→ **Brief**
The lines to copy are those holding the string "computer" in the entries below.

→ **Stored data entries**
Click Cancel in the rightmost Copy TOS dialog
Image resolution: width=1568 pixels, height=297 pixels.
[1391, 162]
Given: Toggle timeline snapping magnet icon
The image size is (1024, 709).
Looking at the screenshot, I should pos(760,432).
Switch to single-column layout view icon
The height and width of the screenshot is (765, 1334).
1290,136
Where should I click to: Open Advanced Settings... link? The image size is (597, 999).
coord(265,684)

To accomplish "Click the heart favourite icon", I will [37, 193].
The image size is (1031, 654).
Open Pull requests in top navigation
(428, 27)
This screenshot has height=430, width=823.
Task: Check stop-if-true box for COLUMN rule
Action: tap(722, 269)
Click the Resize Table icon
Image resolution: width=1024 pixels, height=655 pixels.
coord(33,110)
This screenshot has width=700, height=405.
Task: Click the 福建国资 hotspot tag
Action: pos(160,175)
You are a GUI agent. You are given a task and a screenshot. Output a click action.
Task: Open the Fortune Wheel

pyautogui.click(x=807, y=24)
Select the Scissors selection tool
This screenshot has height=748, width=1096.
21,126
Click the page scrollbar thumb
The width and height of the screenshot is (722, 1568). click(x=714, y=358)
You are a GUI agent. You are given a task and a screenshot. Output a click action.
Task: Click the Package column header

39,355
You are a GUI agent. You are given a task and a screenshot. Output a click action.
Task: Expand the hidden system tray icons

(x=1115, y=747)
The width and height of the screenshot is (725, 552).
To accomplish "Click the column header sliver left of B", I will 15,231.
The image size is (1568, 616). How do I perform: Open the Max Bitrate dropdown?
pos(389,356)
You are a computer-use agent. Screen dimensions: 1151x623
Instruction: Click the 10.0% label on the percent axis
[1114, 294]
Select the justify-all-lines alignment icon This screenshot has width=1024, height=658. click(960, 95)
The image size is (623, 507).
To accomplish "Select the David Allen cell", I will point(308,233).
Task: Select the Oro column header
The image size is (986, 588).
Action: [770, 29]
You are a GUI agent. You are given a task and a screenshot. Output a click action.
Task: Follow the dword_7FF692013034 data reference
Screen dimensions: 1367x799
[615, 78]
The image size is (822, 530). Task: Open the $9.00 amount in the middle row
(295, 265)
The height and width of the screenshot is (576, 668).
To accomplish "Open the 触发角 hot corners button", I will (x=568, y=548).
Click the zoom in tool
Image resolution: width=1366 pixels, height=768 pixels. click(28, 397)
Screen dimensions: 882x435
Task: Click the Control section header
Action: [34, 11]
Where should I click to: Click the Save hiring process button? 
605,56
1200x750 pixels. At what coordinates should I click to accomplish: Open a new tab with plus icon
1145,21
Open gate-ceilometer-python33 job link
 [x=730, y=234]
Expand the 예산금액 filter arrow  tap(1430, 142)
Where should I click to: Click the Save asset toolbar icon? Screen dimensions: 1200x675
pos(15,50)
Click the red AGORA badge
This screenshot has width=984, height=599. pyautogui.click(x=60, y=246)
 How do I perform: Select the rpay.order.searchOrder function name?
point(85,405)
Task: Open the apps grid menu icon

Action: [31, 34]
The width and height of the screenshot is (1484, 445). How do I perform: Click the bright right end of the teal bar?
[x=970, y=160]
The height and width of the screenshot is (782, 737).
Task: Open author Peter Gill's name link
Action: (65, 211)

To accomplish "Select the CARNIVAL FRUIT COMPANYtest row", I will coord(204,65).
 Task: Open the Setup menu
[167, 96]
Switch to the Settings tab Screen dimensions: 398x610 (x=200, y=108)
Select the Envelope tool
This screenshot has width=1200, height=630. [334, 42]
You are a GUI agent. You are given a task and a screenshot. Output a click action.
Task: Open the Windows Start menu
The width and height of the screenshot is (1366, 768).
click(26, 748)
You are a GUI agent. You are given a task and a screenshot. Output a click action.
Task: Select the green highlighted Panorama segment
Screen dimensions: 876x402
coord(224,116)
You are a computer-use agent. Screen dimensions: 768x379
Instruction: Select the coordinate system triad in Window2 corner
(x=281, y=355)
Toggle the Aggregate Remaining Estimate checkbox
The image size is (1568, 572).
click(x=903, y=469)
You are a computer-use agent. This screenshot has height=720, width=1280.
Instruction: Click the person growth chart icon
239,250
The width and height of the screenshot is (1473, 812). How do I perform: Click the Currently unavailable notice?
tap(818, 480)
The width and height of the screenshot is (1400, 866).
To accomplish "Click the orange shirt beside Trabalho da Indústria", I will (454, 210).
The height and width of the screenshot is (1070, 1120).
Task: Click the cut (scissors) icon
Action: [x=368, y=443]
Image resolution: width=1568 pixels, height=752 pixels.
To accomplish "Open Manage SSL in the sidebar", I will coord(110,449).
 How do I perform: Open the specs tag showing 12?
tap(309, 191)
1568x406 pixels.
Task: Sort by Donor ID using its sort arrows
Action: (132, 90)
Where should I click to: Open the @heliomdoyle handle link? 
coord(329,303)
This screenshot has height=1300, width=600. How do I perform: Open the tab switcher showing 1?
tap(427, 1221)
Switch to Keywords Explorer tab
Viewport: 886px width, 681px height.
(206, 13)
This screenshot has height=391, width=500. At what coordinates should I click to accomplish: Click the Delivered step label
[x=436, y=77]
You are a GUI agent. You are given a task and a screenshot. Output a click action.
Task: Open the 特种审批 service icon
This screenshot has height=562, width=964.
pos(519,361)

→ **Result for this task**
You are a computer-use agent. Screen dimensions: 1151x623
You are a computer-use agent. Screen dimensions: 768x379
You are a computer-use agent. This screenshot has height=720, width=1280.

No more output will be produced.